Ne pas confondre priorités et urgences dans la gestion du temps : avis de Aziz Taib, DRH dans un groupe industriel

Une priorité est déterminée selon son degré d’importance.

Généralement, je prépare mes actions en fin de semaine en vue de dégager les prioritaires de la semaine suivante. Pour ce faire, je classe toutes les tâches selon leur degré d’urgence et d’importance. Par exemple, pour le cas d’une mission de recrutement d’un cadre dirigeant pour le groupe, je vois les critères qui rentrent en compte : est-ce que les besoins pour ce poste sont latents ? Est-ce que la hiérarchie sollicite cette mission ? Y aura-t-il des conséquences néfastes sur les affaires si le recrutement ne s’opérait pas dans les délais ?… Si la mission est urgente et importante, elle est prioritaire.

Il existe bien évidemment d’autres tâches importantes, mais pas urgentes comme la participation à des forums et colloques RH. Dans ces cas, elles peuvent être déléguées.

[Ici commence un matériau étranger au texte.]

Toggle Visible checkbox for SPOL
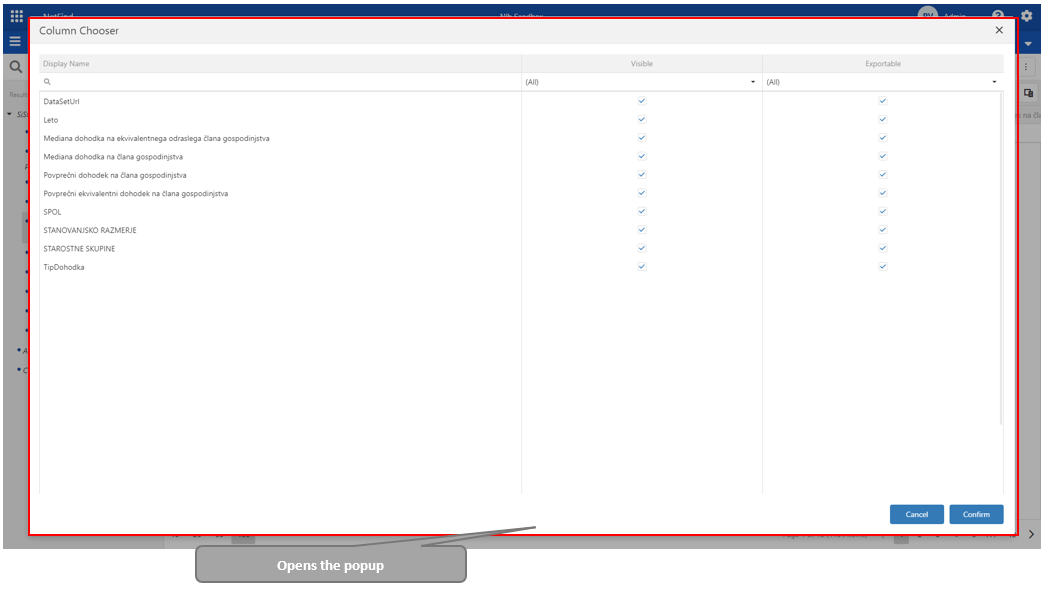This screenshot has height=589, width=1049. click(x=642, y=212)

La délégation est importante pour ne pas subir toutes les urgences qui surviennent en cours de route. Il ne faut pas non plus oublier qu’une gestion efficiente des priorités et du temps de travail dépend de plusieurs facteurs à savoir la charge physique, le stress, le risque relationnel… Ces variables dépendent des individus et du moment. Certaines personnes sont plus en forme le matin ou le soir et profitent du calme pour avancer sur des dossiers délicats. Etre un bon stratège, c’est savoir trouver le moment opportun.